China’s financial institutions have been urged to provide strong support to the country’s struggling real estate sector. This comes after the Chinese central bank made its largest cut in mandatory cash reserves for banks since 2021 and released a fresh policy mandate aimed at easing the cash crunch for Chinese developers who have been grappling with the crackdown on the sector’s high debt levels.
Xiao Yuanqi, deputy director of China’s National Financial Regulatory Administration, emphasized the importance of the financial industry in supporting the real estate sector, stating that it has a significant impact on the national economy and people’s lives.
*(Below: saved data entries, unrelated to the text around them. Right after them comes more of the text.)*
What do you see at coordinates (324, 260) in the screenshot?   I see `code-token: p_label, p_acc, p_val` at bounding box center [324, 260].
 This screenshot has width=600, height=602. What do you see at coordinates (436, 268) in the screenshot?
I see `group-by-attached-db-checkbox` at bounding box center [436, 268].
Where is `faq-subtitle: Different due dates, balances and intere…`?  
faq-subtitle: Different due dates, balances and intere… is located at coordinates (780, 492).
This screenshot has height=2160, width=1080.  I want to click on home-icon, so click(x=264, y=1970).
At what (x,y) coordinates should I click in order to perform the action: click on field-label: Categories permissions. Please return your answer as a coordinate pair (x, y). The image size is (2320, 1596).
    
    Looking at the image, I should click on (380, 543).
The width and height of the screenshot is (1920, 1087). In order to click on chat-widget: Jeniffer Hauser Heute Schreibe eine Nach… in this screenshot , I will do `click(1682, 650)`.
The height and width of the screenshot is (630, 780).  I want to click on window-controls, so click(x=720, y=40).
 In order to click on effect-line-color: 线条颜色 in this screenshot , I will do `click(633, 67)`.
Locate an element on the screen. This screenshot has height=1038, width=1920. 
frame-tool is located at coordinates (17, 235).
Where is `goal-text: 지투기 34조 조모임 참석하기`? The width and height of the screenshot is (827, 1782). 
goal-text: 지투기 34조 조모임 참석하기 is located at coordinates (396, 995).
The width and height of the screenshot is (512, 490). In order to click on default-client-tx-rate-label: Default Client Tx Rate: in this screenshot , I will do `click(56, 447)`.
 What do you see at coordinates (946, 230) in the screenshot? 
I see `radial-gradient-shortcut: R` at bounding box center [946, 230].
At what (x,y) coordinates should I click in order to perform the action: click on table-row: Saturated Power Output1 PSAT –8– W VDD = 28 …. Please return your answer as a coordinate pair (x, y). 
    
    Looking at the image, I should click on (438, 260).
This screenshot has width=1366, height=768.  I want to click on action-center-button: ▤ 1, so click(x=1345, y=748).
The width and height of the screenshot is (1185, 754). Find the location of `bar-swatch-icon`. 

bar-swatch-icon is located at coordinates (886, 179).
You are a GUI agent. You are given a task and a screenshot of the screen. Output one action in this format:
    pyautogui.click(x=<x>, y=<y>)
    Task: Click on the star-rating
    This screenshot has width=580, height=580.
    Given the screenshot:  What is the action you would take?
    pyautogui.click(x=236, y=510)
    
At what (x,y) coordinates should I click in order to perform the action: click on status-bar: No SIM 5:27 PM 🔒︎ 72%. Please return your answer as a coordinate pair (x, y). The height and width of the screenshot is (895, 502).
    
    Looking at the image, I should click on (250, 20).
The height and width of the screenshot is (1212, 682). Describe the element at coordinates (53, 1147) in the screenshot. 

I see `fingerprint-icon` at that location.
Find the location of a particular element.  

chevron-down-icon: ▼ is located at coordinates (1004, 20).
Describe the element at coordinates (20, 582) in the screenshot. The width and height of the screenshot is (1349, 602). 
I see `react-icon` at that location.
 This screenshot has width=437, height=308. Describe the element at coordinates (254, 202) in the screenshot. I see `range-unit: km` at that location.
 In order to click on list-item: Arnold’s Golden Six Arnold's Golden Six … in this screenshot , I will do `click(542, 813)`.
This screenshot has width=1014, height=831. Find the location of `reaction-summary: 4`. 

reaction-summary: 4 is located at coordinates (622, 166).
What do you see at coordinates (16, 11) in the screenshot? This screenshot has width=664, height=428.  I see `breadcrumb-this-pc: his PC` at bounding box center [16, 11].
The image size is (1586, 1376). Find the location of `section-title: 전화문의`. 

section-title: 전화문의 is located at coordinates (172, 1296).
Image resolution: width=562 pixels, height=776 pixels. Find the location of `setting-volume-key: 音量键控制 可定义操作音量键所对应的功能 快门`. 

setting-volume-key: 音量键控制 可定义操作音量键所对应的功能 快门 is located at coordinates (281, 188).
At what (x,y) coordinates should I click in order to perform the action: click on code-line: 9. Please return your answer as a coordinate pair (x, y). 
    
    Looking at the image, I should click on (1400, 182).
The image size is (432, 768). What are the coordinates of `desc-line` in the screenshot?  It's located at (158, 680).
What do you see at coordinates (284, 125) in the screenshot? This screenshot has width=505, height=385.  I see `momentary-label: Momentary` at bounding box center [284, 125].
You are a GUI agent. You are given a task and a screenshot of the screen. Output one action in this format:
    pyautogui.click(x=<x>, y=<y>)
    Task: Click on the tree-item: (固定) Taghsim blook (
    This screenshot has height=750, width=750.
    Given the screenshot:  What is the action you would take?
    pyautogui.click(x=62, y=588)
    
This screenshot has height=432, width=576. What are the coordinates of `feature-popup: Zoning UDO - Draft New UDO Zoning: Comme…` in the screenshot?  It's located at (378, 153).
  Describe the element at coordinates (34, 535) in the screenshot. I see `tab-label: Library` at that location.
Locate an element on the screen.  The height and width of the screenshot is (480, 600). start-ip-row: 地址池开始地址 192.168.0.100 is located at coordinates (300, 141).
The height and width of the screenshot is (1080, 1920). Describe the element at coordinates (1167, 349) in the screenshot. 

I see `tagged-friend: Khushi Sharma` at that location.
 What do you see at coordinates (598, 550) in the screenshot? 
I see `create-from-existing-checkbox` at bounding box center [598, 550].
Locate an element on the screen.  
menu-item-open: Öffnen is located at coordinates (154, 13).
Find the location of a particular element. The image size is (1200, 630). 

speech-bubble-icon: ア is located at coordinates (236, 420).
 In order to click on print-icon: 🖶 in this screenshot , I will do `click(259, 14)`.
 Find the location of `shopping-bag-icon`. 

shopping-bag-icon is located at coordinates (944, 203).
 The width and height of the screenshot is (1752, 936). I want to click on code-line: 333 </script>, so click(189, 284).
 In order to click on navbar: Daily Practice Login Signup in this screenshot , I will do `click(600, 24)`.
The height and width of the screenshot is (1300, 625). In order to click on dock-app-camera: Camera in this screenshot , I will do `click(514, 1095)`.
He called on financial institutions not to withdraw financing for projects facing difficulties blindly, but rather to provide greater support through various means such as extending existing loans, adjusting repayment arrangements, and adding new loans.
While the latest relaxation of funding guidelines is intended to be targeted and valid only through the end of the year, China’s state banks are set to issue operating property loans to real estate companies based on controllable risks and commercial sustainability. Eligible property developers may use these loans to repay existing loans and open market bonds they have issued.
The Ministry of Housing and Urban-Rural Development emphasized that local regions could adapt the newly released property policy guidelines as needed. Additionally, policy announcements have been accelerated with official efforts to speed up their implementation, including a rare decision to release news at a press briefing regarding Beijing’s stimulus announcement.
These developments come at a time when China’s stock markets are facing significant challenges, and such policy moves are typically only published online and disseminated via state media. The recent announcements and efforts signal the Chinese government’s intent to address the challenges faced by the real estate sector and the broader economy.